The waiter came with their order. Braden on impulse asked for some fish or seafood scraps for the cat, receiving Bob’s amazed stare. When the bag was brought, he realized he’d have to pick through other people’s germs to remove shell and bone before the cat got it, and was sorry he’d asked.

Bob looked immensely amused. “When did you get a cat? I thought you hated cats.”

“I don’t hate cats. It’s Morian’s cat. I’m keeping it.”

“The black one? The tiger cat was killed, I remember.” Bob was big on cats—he and Leslie had several. “Where’s Morian, some kind of vacation? I thought…”

“She’s at home,” Braden said patiently. “I’m just keeping the cat for a while. It’s the stray, the one she—we—chased that night at Sam’s, the one the gardener had in a bag.”
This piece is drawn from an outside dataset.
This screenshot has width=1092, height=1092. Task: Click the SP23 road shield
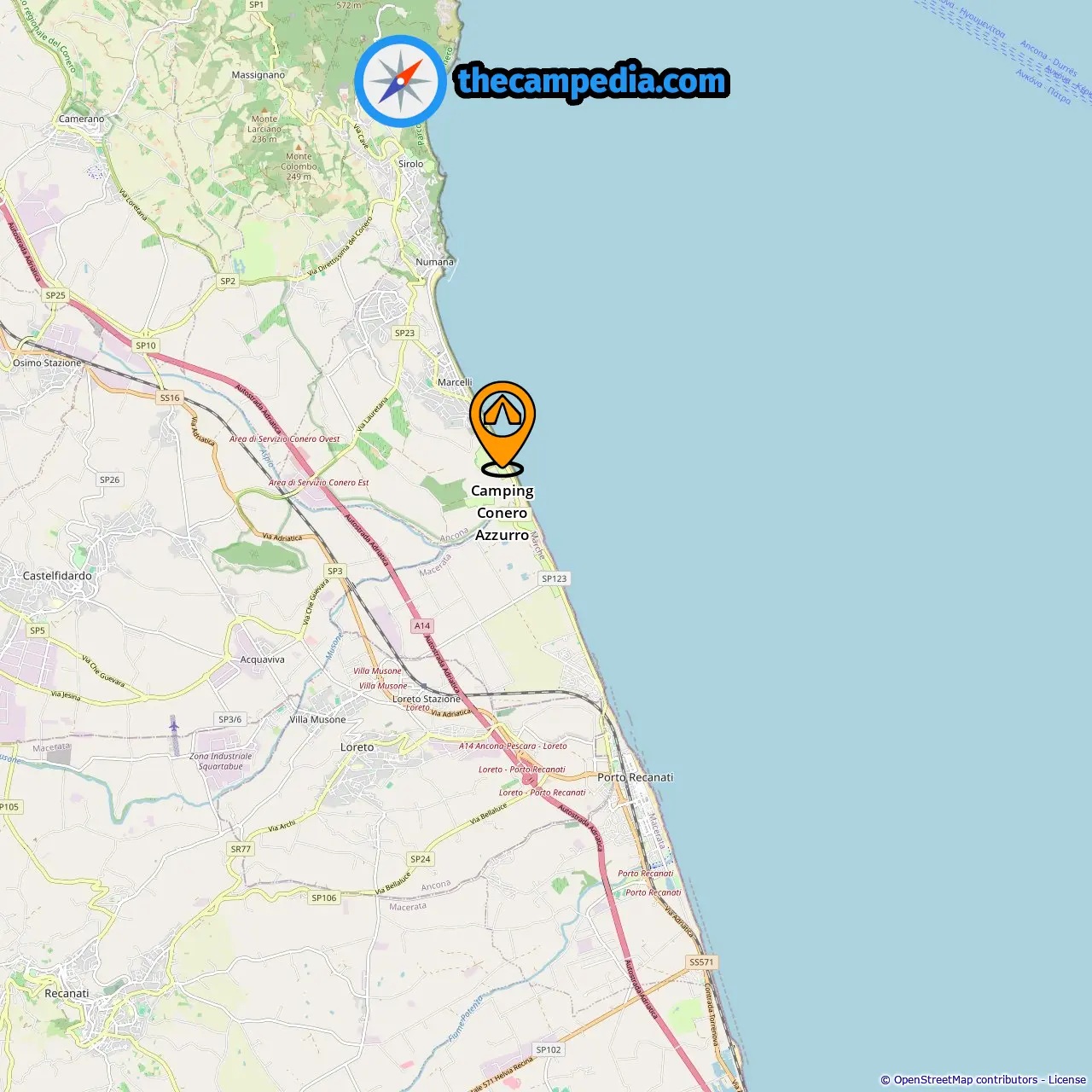[x=404, y=334]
Bob’s expression was one of delighted superiority. Why were cat people so superior? Braden dropped the bag beside his chair and managed to ignore it, but as they rose to leave, Bob picked it up, handing it to him. “Have you named it yet?”

“What?”

“Have you named your cat?”

“It’s Morian’s cat. It’s not my cat.”

Bob buttoned his raincoat and picked up his umbrella. “I guess I can drop around, talk to Anne, see Tom. But I can’t do anything, can’t offer help unless she asks me.” Then they were out the door, Braden running through the rain for his Chevy wagon, Bob sauntering beneath the black umbrella to his green MG. He waved as he spun out of the parking lot.